«Я», которое высказывается от первого лица, подобно тому «Я» Достоевского, которое заявило: «Я грешнее всех», обнаруживая долг всех перед всеми, — это «Я» и есть та самая неповторимая единичность. Это такая единичность, долг которой по отношению к Другому бесконечен, которая вне самовопрошания о взаимности, без постановки вопроса о Другом в приближении к его лицу никогда не вынесет присутствия этого ближнего.

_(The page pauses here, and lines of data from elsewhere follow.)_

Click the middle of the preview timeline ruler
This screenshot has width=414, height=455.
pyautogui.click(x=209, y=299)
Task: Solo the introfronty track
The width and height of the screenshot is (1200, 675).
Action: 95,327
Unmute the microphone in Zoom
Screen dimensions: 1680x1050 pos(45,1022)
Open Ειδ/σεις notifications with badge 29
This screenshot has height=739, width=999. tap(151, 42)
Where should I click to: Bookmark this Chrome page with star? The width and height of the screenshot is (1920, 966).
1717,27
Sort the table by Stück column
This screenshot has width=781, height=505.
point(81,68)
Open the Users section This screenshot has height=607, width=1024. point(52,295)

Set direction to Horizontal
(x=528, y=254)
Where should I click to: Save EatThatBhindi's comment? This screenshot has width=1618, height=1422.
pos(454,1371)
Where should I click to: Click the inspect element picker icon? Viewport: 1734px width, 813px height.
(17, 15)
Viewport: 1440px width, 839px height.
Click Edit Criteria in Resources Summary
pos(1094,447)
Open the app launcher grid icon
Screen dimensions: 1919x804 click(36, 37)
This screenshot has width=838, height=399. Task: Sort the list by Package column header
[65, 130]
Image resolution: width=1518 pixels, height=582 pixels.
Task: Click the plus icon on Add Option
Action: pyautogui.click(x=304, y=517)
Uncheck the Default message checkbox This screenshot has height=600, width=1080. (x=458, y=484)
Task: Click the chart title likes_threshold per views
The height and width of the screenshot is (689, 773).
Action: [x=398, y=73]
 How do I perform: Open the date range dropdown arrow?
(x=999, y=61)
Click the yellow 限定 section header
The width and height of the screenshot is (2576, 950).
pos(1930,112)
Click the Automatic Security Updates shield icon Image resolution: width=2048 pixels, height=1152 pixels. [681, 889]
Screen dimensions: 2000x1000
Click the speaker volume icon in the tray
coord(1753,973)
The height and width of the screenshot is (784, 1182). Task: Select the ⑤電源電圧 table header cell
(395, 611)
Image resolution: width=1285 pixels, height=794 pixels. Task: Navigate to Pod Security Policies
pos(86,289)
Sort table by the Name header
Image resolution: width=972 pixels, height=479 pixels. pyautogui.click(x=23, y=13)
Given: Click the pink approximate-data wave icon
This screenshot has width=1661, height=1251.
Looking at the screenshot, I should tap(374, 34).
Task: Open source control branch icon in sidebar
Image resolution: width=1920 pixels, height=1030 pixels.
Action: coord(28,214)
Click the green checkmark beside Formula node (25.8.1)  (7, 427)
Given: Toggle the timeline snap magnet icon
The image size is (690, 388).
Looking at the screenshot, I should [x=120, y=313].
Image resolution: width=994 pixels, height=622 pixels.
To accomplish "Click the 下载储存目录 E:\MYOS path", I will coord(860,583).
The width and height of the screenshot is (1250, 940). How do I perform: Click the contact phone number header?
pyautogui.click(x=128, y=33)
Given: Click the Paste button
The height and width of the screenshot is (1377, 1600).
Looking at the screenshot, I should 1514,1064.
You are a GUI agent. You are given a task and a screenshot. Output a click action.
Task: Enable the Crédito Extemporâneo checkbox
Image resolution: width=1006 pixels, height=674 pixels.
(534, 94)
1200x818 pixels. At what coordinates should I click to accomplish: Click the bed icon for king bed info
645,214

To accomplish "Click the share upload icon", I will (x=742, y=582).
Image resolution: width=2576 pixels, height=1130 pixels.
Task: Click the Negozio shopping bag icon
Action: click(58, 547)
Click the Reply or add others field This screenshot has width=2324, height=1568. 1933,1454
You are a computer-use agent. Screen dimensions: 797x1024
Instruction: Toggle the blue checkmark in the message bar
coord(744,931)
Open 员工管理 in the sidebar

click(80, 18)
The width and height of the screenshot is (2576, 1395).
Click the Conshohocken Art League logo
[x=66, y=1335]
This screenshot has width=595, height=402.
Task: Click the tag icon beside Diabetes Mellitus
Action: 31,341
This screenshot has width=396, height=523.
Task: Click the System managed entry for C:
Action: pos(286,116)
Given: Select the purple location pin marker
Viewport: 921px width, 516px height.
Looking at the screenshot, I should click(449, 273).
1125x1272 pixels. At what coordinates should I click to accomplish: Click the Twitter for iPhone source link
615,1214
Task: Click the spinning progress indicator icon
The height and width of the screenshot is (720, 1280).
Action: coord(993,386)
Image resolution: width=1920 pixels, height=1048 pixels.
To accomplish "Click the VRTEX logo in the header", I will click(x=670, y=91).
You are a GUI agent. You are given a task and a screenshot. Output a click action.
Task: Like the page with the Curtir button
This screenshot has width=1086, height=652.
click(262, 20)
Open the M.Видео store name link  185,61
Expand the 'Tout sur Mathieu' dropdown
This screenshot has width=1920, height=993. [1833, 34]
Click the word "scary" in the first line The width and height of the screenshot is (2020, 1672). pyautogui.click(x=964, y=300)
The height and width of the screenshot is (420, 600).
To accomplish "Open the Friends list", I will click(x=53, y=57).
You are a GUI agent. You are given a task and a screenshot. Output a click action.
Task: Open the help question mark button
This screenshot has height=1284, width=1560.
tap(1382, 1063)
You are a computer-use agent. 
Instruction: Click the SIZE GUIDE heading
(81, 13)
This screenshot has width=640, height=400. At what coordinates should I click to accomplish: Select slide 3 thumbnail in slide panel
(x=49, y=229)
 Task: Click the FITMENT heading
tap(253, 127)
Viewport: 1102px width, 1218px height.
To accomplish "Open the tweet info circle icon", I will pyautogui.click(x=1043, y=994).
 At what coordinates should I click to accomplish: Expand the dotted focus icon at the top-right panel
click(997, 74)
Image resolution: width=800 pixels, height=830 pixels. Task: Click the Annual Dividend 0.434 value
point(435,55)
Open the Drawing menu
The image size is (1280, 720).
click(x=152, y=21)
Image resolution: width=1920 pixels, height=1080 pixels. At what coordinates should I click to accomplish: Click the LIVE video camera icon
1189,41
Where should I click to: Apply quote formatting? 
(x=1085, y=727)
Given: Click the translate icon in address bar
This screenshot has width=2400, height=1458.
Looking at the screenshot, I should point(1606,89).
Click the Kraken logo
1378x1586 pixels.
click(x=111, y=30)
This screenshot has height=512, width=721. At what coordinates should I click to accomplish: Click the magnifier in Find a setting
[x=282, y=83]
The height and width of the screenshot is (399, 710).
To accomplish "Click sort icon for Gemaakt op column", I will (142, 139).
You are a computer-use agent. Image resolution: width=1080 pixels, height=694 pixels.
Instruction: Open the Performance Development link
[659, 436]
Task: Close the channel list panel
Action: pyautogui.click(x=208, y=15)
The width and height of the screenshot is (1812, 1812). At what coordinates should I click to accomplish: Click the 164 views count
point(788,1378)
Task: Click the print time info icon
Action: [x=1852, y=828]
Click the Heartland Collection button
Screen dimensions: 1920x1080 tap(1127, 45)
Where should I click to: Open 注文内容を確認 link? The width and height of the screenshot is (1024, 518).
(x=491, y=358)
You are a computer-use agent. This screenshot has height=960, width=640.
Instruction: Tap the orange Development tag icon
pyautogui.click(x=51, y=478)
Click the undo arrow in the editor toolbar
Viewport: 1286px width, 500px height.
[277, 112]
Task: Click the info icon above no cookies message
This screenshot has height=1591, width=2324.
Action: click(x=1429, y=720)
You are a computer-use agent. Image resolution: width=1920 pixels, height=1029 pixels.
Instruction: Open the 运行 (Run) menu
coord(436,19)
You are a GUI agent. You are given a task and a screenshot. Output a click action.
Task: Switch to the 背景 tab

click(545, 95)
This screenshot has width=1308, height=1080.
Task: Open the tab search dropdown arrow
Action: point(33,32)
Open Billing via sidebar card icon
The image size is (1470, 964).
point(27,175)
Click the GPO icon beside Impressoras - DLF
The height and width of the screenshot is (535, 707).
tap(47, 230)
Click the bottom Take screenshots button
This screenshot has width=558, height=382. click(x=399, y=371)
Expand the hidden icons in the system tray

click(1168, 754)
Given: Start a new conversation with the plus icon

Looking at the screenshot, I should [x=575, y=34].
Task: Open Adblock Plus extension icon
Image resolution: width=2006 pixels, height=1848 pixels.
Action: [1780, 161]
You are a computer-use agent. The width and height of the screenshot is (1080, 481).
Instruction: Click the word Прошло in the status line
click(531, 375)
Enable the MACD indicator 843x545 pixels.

Таким образом, «отношение» Эго к другому — асимметрично вне ноэматической корреляции любого тематизируемого присутствия. Это и есть пробуждение в отношении другого — первое достижение в его близости как соседа — несводимое к познанию, будь даже кто-то один выделен из множественности разных других в угоду требованиям справедливости. Здесь обнаруживает себя идея, согласно которой не существует эквивалента другому. Он никогда не достигает меня и в своей единственности всегда противится любому достижению. И тем не менее в этом есть не-безразличие к другому; здесь любовь разбивает покой холодной равнодушной души. Под вопрос ставится естественное положение «Я» как субъекта в его бытии, законность его жизненной позиции, его чистой совести. Под вопросом оказывается стремление сущности [conatus essendi], а с ним и прочность самого сущего [etant]. Здесь заявляет о себе нескромное и «несправедливое» присутствие, о котором, вероятно, и пишет Хайдеггер в Holzwege во фрагменте «Изречение Анаксимандра». Это ставит под сомнение «позитивность» esse в его присутствии, означающее, грубо говоря, вторжение и узурпацию! Не натыкается ли Хайдеггер в данном случае, вопреки собственному намерению научить «мышлению бытия», на фундаментальную значимость этического? Обида, пусть невольно нанесенная Другому чьей-то «чистой совестью», — это уже обида, нанесенная незнакомцу, постороннему, обездоленному, вдове и сироте2, тому, кто в лице Другого взирает на меня3.
Время и социальность
Я хочу дать «феноменологию» социальности, берущей свое начало в лице другого, близкого человека, честно пытаясь понять тот голос, который отдает свои приказы прежде всякого опыта уподобления и вербального выражения, в смертности самого лица, из глубин его абсолютной слабости. Он приказывает мне не оставаться безразличным к смерти другого, не позволить Другому умереть в одиночестве, отвечать за жизнь другого человека с риском стать сообщником этого другого и в его смерти. Исповедование Другого, со всей прямотой, обычно сразу указывает и на случайность, сомнительность этого Другого, и на повелевание, испытывающее нужду в простой логической «другости», что, в качестве обратной стороны идентичности фактов и понятий, отличает первое от второго, смешивает и противопоставляет понятия того и другого. Инаковость Другого становится апофеозом в этом «ты не будешь убивать», и страх насилия и подчинения, который пронизывает мое существование, несмотря на всю невинность намерений, толкает меня на риск дурного поступка. В этом случае это риск захвата места некоего Другого — исходя из «вот» [Da] моего Dasein — и фактически изгнания его, обречение на жалкое, ничтожное пребывание в каком-то «третьем», даже «четвертом» мире, несущее ему смерть. Таким образом, в этом страхе за другого человека и возникает бесконечная ответственность; ответственность, с которой никто никогда не совладает, которая не прекращается даже с кончиной ближнего — вопреки любой безжалостно-реалистической формуле врача, ставящего диагноз, даже если эта ответственность значит не более, чем простое утверждение «это — Я», даже если она слабо связана с этой смертью Другого, даже в позоре выживания, в припоминании чьих-то грехов. И это так, несмотря на все современные разоблачения по адресу «нечистой совести»! Это та ответственность, которая, вне сомнения, хранит тайну социальности, чья всеобщая тяжесть — которой она так горда — зовется «любовью к ближнему», то есть истинной возможностью «единственности» единичного существования (по ту сторону партикулярности индивидуального в роде)4. Это — бесстрастная любовь, но безусловная и непреложная как сама смерть.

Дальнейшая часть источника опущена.